* **APPLY WHAT YOU READ**
**A.** Decide whether each statement below agrees with the passage on the Shelley surname. For each, answer yes or no and quote the deciding words of the passage.
(i) Henry Shelley's ship was wrecked off Bermuda.
(ii) Shelley Potteries was based in Hilderstone.
(iii) Richard Shelley was born in Rivenhall.
**B.** Please output the part of the passage on the Shelley surname from "England.  Shelley as" to "early Elizabethan times.", with no changes.
**C.** Pick up the passage on the Shelley surname from where it stops, and continue it.

* **PASSAGE FOR REVIEW**
┄┄┄┄┄┄┄┄┄┄┄┄┄┄┄┄┄┄┄┄
England.  Shelley as a surname in England seems to have had three different starting points:

  • Kent and Sussex
  • Essex
  • and Staffordshire

Kent and Sussex. A Shelley name in Kent can be traced to the 1380’s and the Shottys manor house in Knockholt near Sevenoaks.  They must have been a family of some substance.  You can still find a Shelley’s Lane there today.  Later on, the family moved to Hall Place in Bexley where they lived until early Elizabethan times.

There were ties by marriage to Sir Francis Walsingham, a political force at the time, at Chislehurst nearby.  Henry Shelley from there set sail in 1609 on the Sea Venture in a mission to rescue the New World colonists at Jamestown.  The party didn’t succeed in their venture as the vessel got shipwrecked off Bermuda.  But Henry Shelley did leave his name to one of the beautiful beaches there.

Shelleys in Sussex were recorded in Rye in the early 14th century.  Thomas Shelley was knighted for his services to King Richard II, but then lost his head (literally) when the King was deposed. From his brother William came:

  • John Shelley, MP for Rye in 1415
  • a later John Shelley, mercer in London, who established his estate in Hunsdon, Hertfordshire
  • and another John Shelley who in 1474 was able to secure the marriage of Elizabeth Michelgrove and thereby bring the extensive Michelgrove estates near Arundel under his control.

For three centuries thereafter, the Shelleys were landed gentry in Sussex, with various branches in West and East Sussex. The branch in East Sussex, which later moved to Avington in Hampshire, included the black sheep of the family, the poet Percy Bysshe Shelley.

The Michelgrove Shelleys were buried in Clapham church.  In 1772 Sir John Shelley composed a loving epitaph to his wife which is to be found there.  However. by the turn of the 19th century, they appeared to have frittered their inheritance away (Sir John was described by his wife Lady Frances as “a gamester and a horse-racing nobleman of not too obvious a reputation”).  Most of their estates in Sussex were sold.

Essex.  Essex was another area for Shelleys.  Richard Shelley, born in 1611 in the village of Bulmer on the Essex/Suffolk border, was the forebear to successive generations of blacksmiths in the area.  A line from there may have gone to Uriah Shelley who married in 1754 in the village of Rivenhall southeast of Braintree.  Today Rivenhall has the largest concentration of Shelleys in the county.

Staffordshire.  Staffordshire was a third.  Shelley Potteries, in business from the 1750’s until recently, has been a well-known name in Stoke.  Of more local interest was the Shelley beer in Hilderstone.  John Shelley was gamekeeper to Sir Richard Arkwright of Cromford in the late 18th century and James Shelley a charcoal dealer in Trysull near Wolverhampton in the mid 19th.

Ireland.  There are Irish Shelleys as well, but from very different roots. Sealbhach (pronounced “shallvig” or “shallvee”) was an ancient local chieftain in the Cork area. His kinsmen were known as O’Sealbhach.

When the English invaded Ireland, they could not pronounce or spell the Irish surnames and consequently many got corrupted. Names such as Shelvey and Shelley appeared. And the Shelley name has continued in and around Cork since that time.
┄┄┄┄┄┄┄┄┄┄┄┄┄┄┄┄┄┄┄┄
* **DATA SUPPLIED**
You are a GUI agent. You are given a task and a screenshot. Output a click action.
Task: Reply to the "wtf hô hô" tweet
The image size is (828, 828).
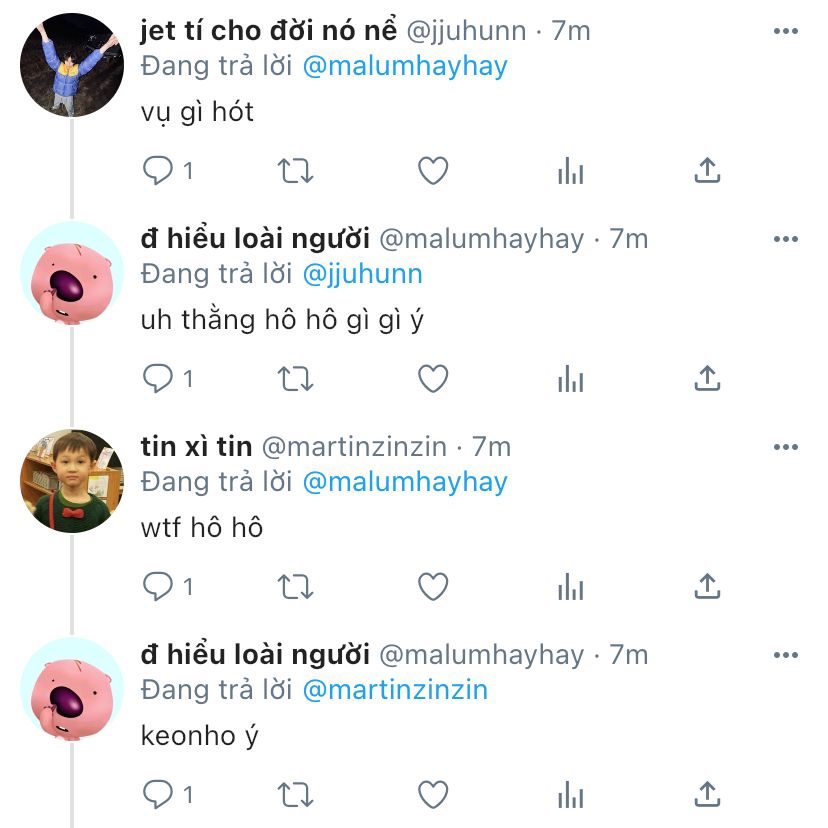coord(159,587)
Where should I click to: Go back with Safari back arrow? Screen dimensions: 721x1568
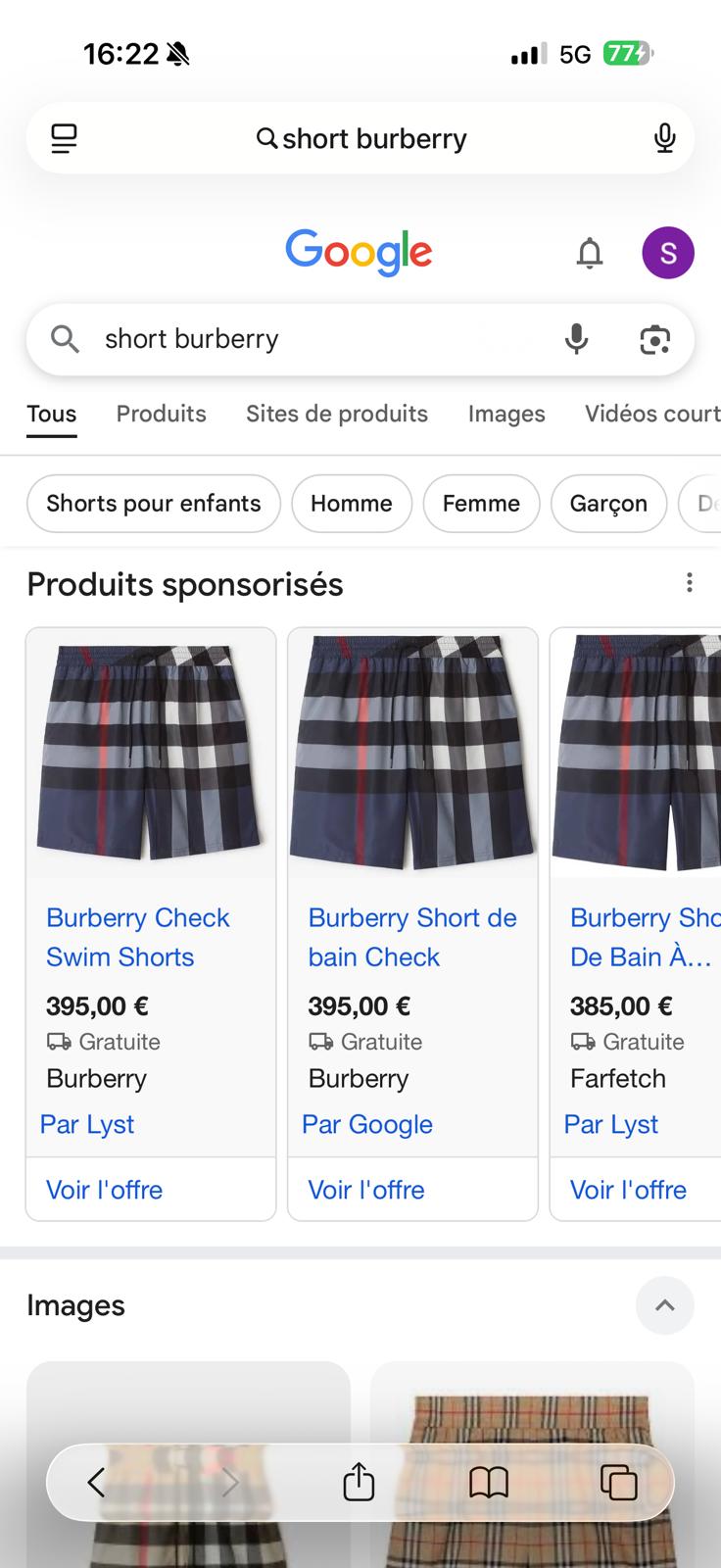coord(96,1481)
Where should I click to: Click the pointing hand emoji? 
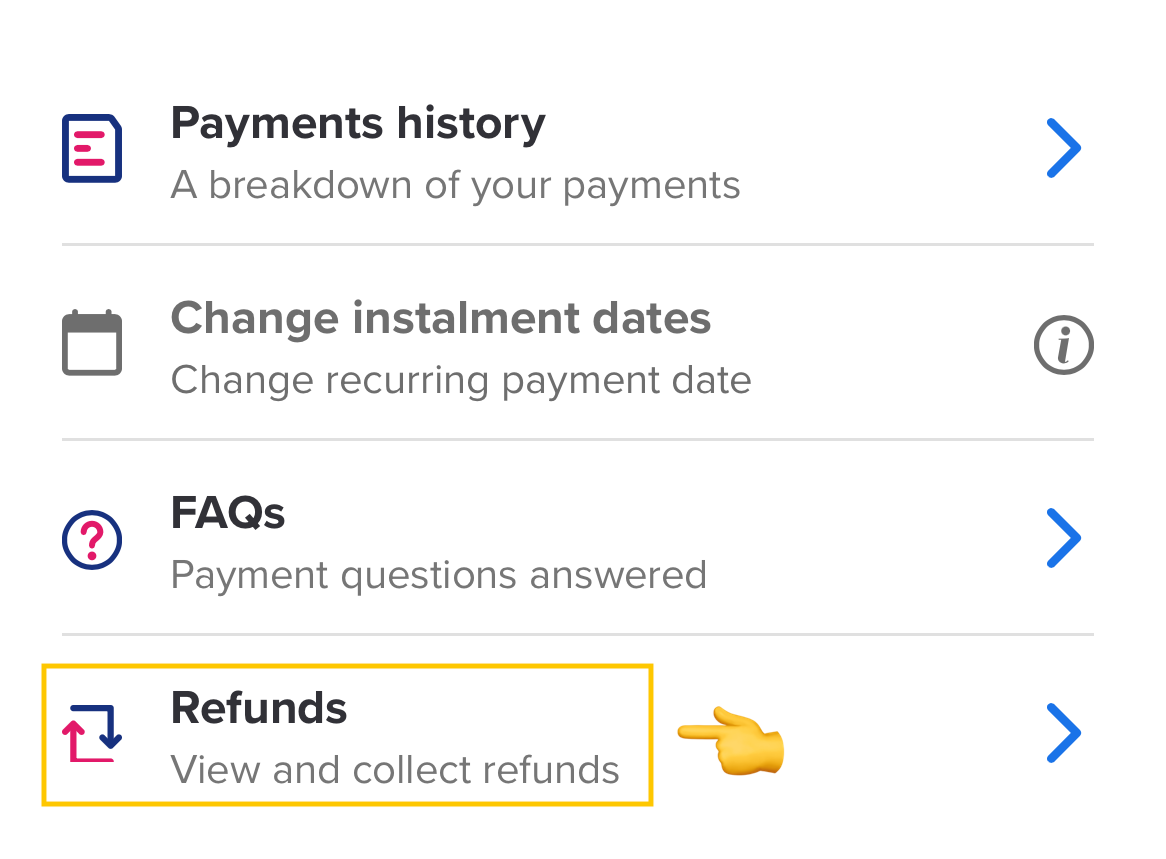[x=732, y=741]
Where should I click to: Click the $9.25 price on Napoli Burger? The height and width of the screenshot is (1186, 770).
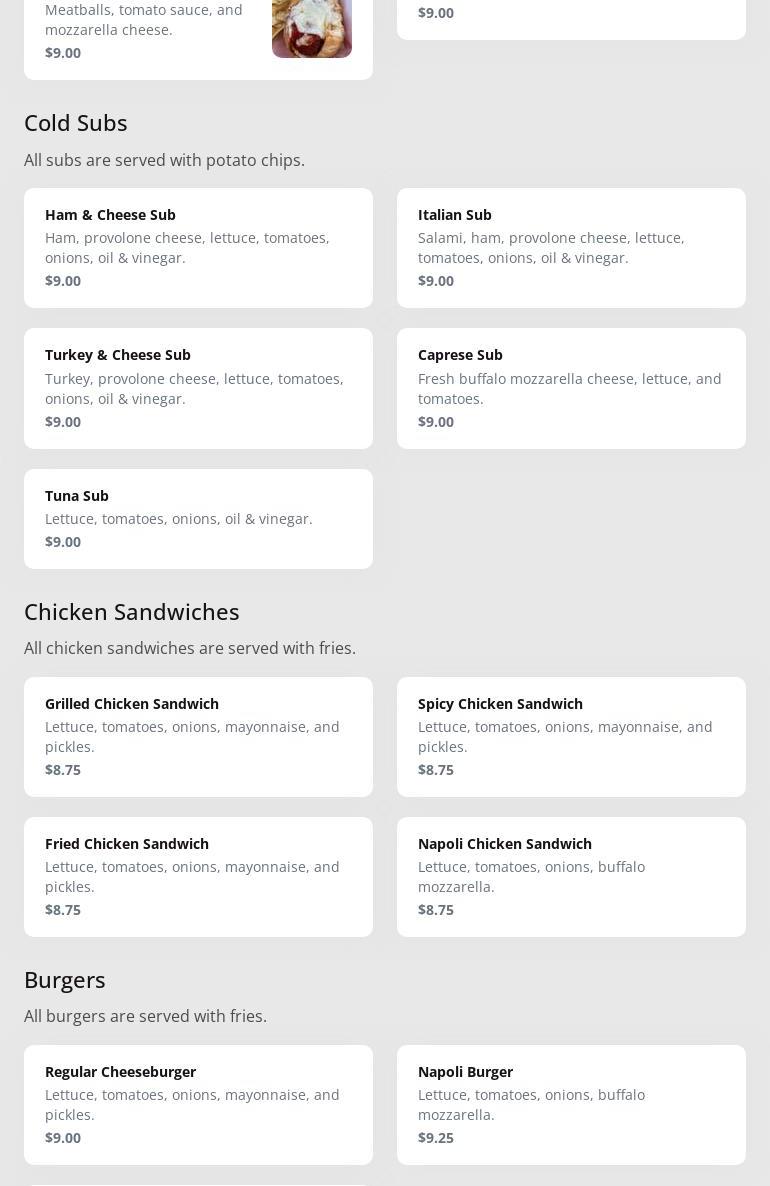coord(436,1137)
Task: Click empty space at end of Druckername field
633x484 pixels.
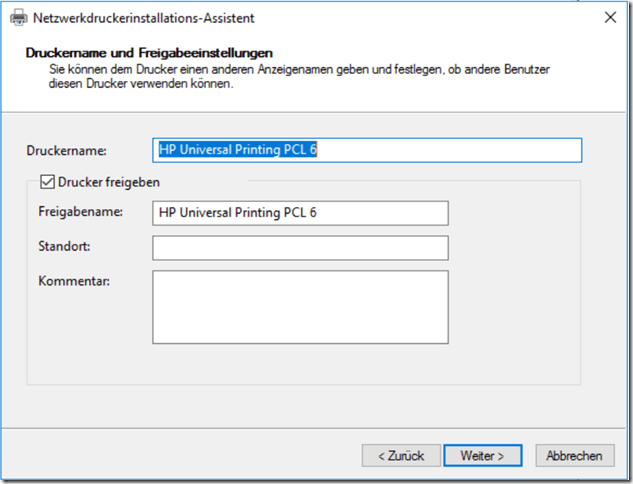Action: pyautogui.click(x=450, y=150)
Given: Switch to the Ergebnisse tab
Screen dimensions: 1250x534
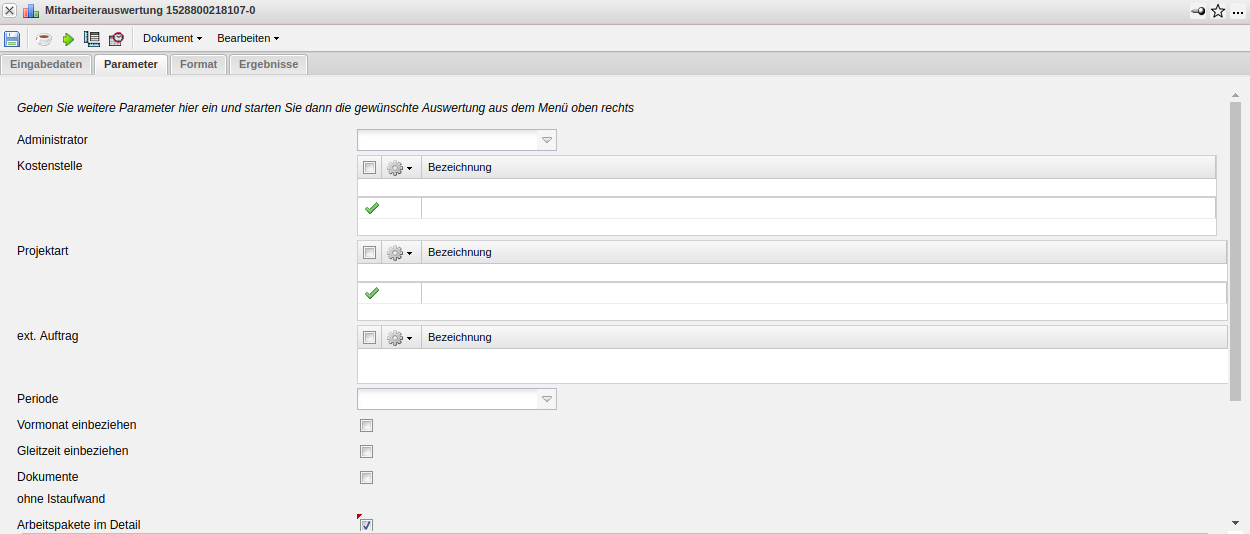Looking at the screenshot, I should tap(268, 64).
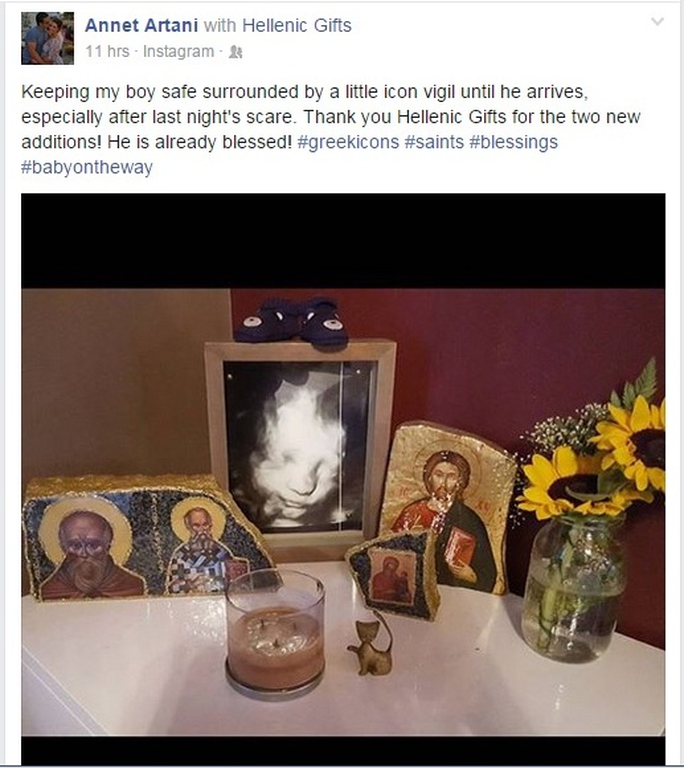
Task: Click the small brass cat figurine
Action: tap(370, 646)
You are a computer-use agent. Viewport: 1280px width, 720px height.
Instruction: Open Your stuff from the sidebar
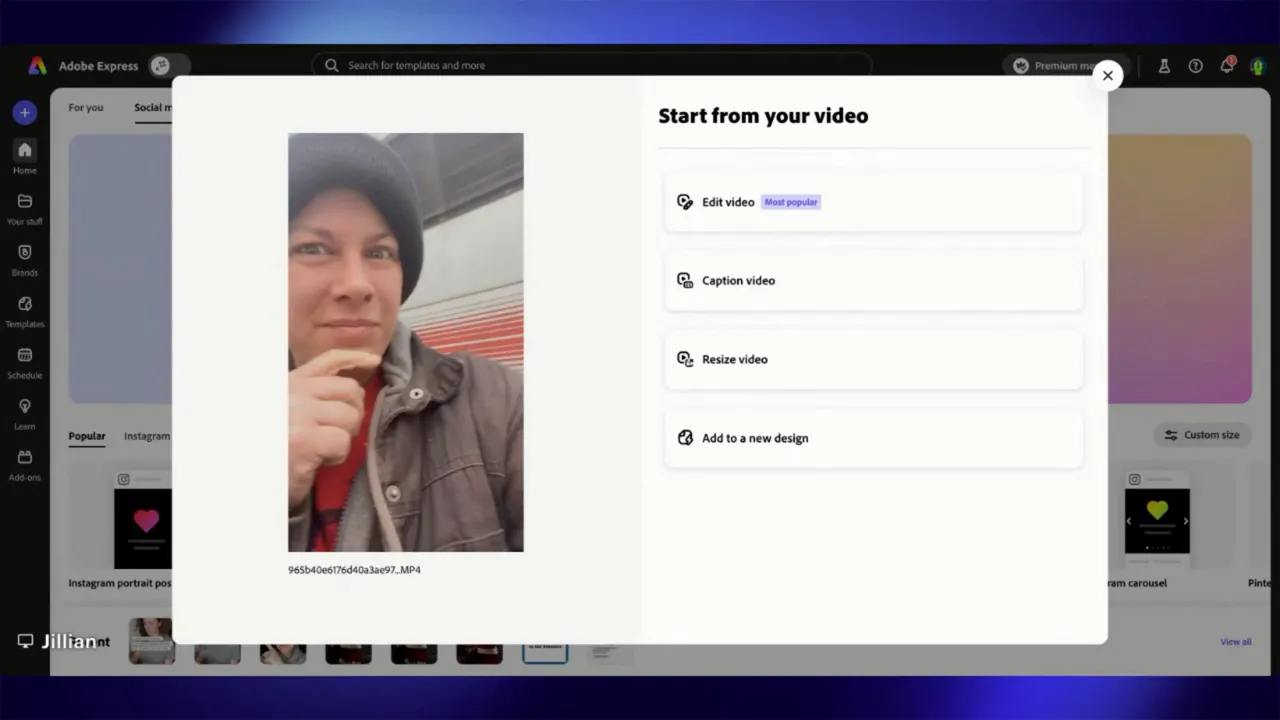24,207
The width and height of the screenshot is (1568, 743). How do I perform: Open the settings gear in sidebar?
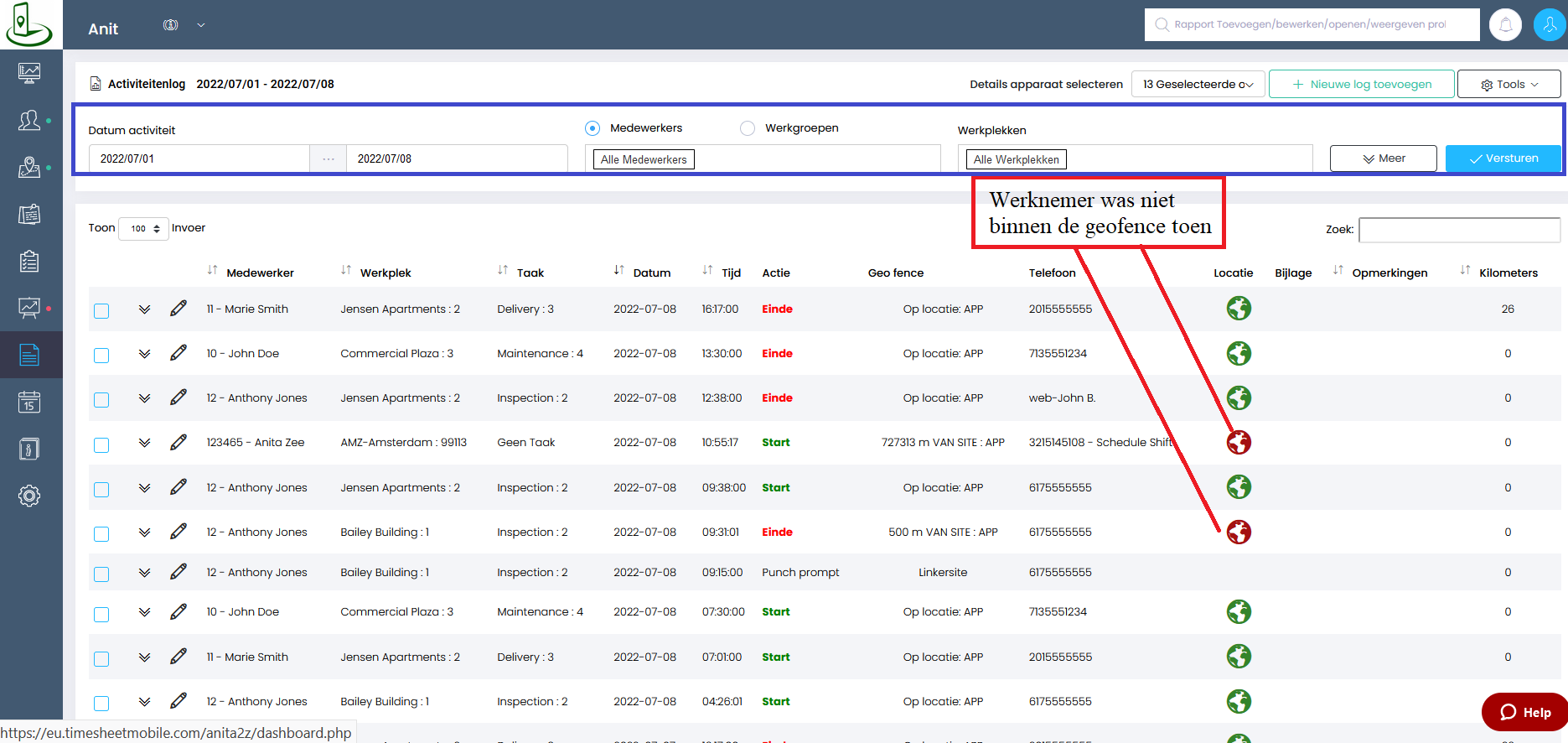tap(29, 496)
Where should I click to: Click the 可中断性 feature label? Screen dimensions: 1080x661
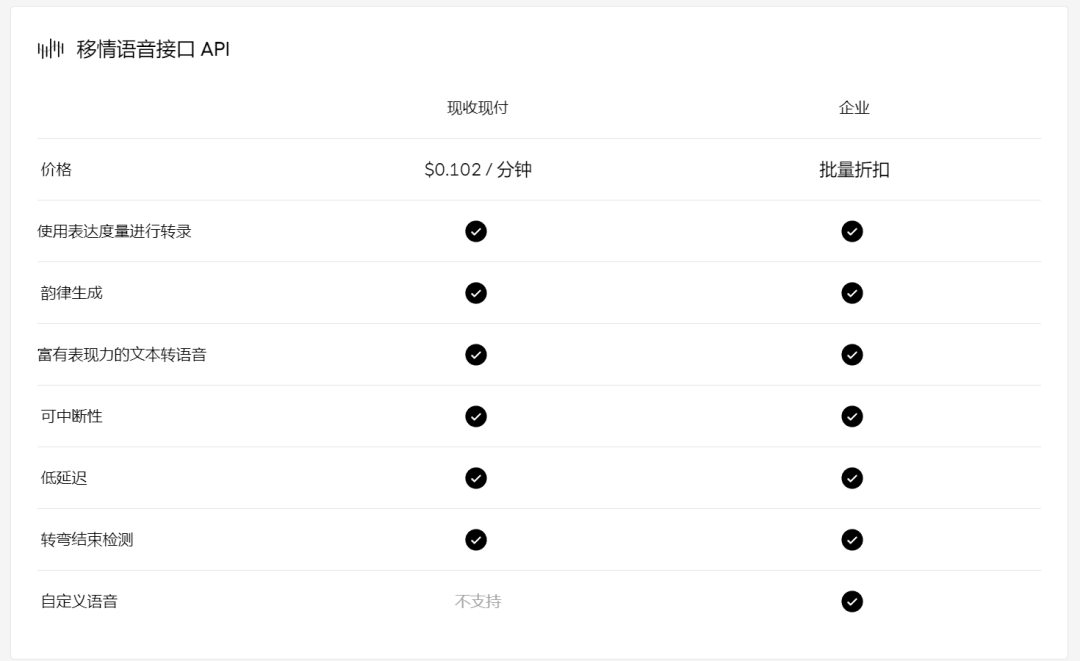71,416
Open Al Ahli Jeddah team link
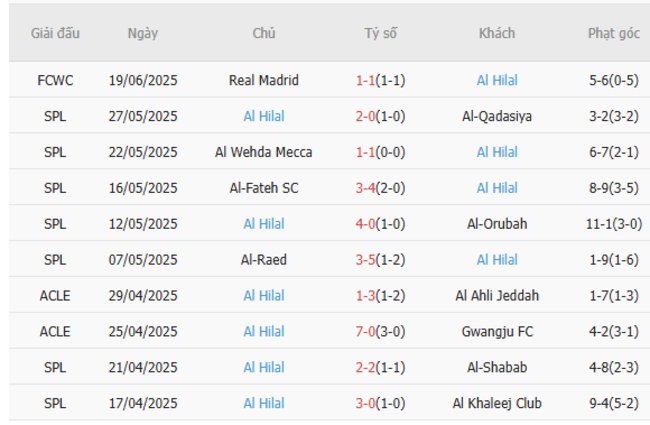 [x=497, y=296]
┄┄┄┄┄┄┄┄┄┄┄┄┄┄┄┄┄┄┄┄
* **TASK-BY-TASK ANSWERS**
**A.**
(i) Yes: "the vessel got shipwrecked off Bermuda"
(ii) No: "Shelley Potteries, in business from the 1750’s until recently, has been a well-known name in Stoke"
(iii) No: "Richard Shelley, born in 1611 in the village of Bulmer on the Essex/Suffolk border"

**B.**
England.  Shelley as a surname in England seems to have had three different starting points:

  • Kent and Sussex
  • Essex
  • and Staffordshire

Kent and Sussex. A Shelley name in Kent can be traced to the 1380’s and the Shottys manor house in Knockholt near Sevenoaks.  They must have been a family of some substance.  You can still find a Shelley’s Lane there today.  Later on, the family moved to Hall Place in Bexley where they lived until early Elizabethan times.

**C.**
Patrick and Mary Shelley were tenant farmers in Templemore, Tipperary in the 1850’s.  Their eldest son Patrick emigrated to Australia in 1868 and settled in Queensland.  Other sons departed for America (upstate New York), William arriving there in 1872 and John and Martin some years later.

America.  Although Shelley is an English-origin name, there are more than twice the number of Shelleys in America than in England.  An important factor has been the anglicization of foreign names by immigrants either on their entry into the United States or with the next generation.  German names such as “Schille” or “Schelle” became Shelley in America.  So at times did the Irish “Shealy.”

An early arrival was Robert Shelley who left Nazeing in Essex on the Lyon for Boston in 1632.  However, most Shelleys headed for Virginia and the Carolinas.

Virginia.  Walter and John Shelley were early arrivals into Jamestown.  Walter died of fever in 1619.  But John, who came later, survived the climate and the Indian uprisings and became a settler.  There were Shelleys too in Surry county.  Phillip Shelley died there in 1704.  His descendants moved to Edgecombe county in North Carolina.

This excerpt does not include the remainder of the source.